As for DJI gathering information I'm sure they are no worse that other Android apps. And hey the article cracked the AES key for log file (no doubt this has already been done).
Google's business model is gathering information on you. It's the price of a more open and robust ecosystem.

I'm not at all bashing Android as an OS, but from a security standpoint would never use an Android phone as my EDC.

 

[Gttaylor]

Scary, but not surprising, if true.

But it is from the NYT, so the story is questionable.

 

[Deleted member 114292]

But it is from the NYT, so the story is questionable.

As per usual the NYT has back up.

DJI Android GO 4 application security analysis

Drones are currently one of the most dynamic products, with multiple use cases across sectors such as personal and commercial videography, farming and land surveying, law enforcement and national secu

www.synacktiv.com

 

[GB1Yorkshire1]

NYT or not, the fact is, that apparently 2 agencies have found security issues!
You may only fly in your “boring “ area but multiply this over all users you end up with a very detailed map and possibly areas of greater interest, bridges, motorways, industry etc.
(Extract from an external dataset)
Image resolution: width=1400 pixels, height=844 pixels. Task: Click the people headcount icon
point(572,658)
The technology that makes great drones also is capable of “other” technologies!

 

[Meta4]

NYT or not, the fact is, that apparently 2 agencies have found security issues!
You may only fly in your “boring “ area but multiply this over all users and you end up with a very detailed map and possibly areas of greater interest, bridges, motorways, industry etc.

You didn't read the article, did you?
There was no mention of the ridiculous idea that your drone is spying and China wants to see your photos.

 

[sar104]

But it is from the NYT, so the story is questionable.
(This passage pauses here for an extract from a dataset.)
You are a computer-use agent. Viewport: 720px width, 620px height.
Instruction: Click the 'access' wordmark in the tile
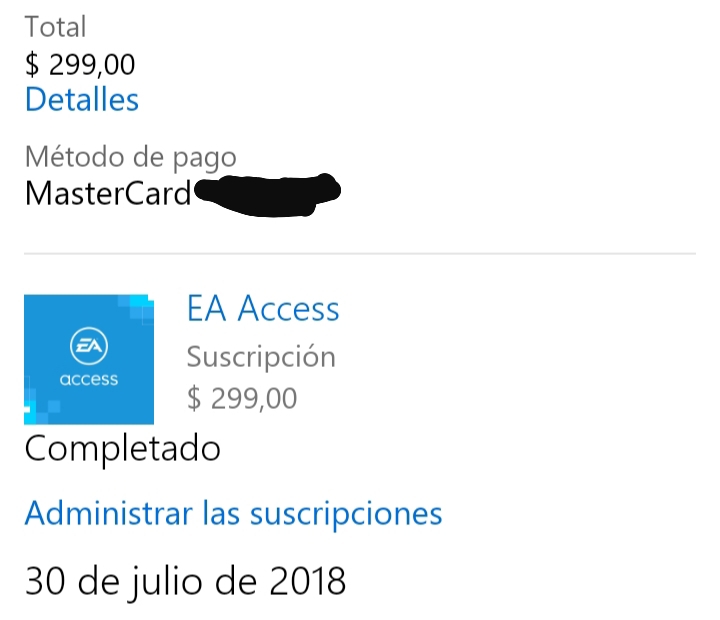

Then you should have questioned and verified it by following up the references, rather than blindly trying to play the fake news card because you don't like the news outlet that reported it.

 

[HumbearKS]

This is only slightly related to the topic but would the same security concern exist with running DJI' s Mimo app for their Osmo Action cam? Any thoughts?

 

[Vic Moss]

Everyone needs to read the actual NYT article before they start spreading fear and panic. Not only is there no actual report or test proving their fears (which would be incredibly easy to do given all the hackers out there), the NYT article even goes as far as saying it's not really that big of a deal towards the end of the article.

And DJI has already addressed this: DJI Statement On Recent Reports From Security Researchers

This is yet another attempt by the media to create an issue with China where it really doesn't exist. Your iPhones and Alexas give more into to diffente servers (some of which are in China) that any of my DJI drones ever would.

 

[Vic Moss]

This is only slightly related to the topic but would the same security concern exist with running DJI' s Mimo app for their Osmo Action cam? Any thoughts?

No, there aren't any true security concerns anyway.